**INSTRUCTIONS TO FOLLOW**
State how many lines in the data below contain the string "screenshot", giving only the number.

# START OF PROVIDED DATA

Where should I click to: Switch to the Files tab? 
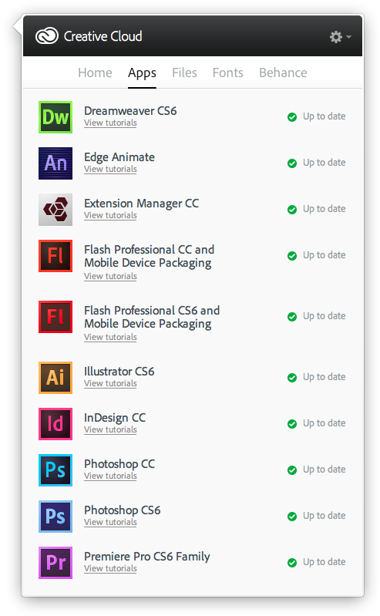point(184,72)
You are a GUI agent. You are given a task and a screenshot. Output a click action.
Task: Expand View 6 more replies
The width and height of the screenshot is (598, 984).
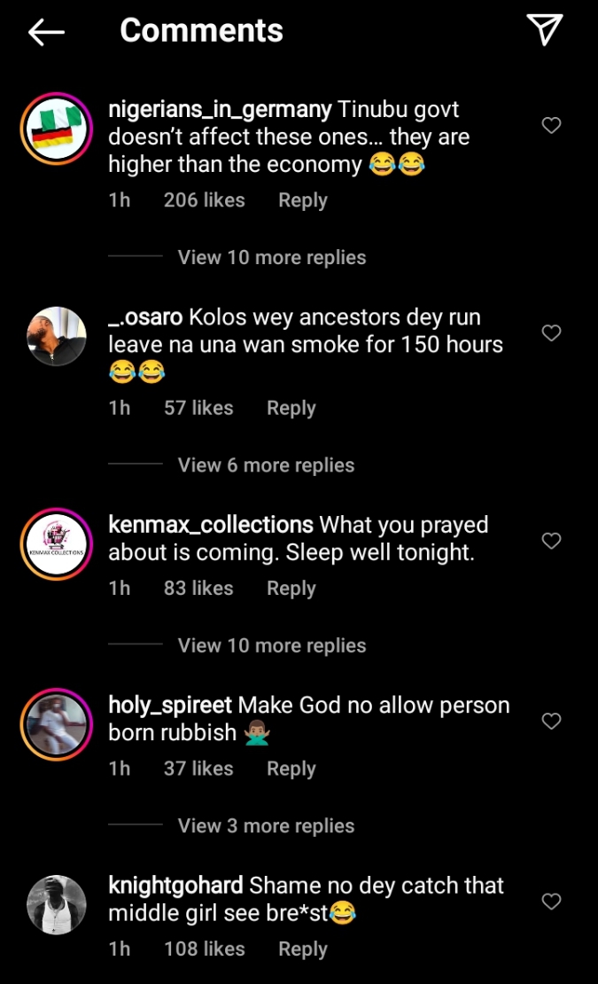point(266,465)
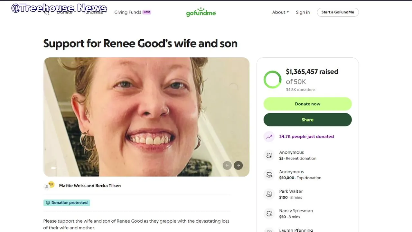Image resolution: width=412 pixels, height=232 pixels.
Task: Select Sign in from the top navigation
Action: tap(303, 12)
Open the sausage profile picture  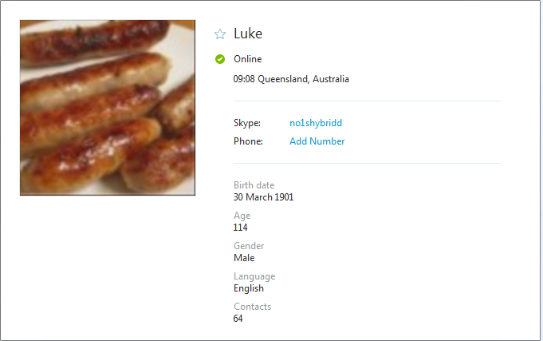click(x=108, y=108)
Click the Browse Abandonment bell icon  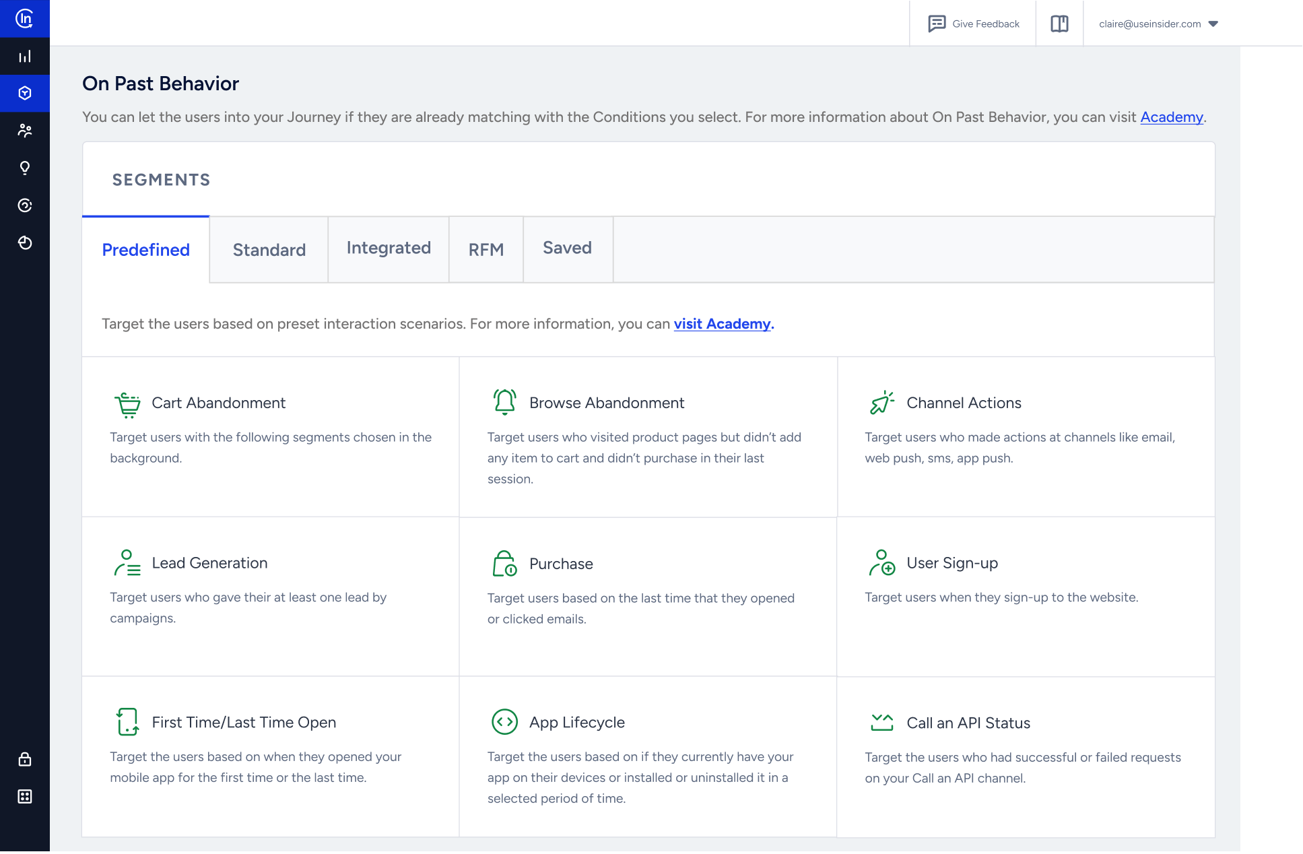tap(504, 401)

# END OF PROVIDED DATA

**ANSWER TO THIS TASK**
2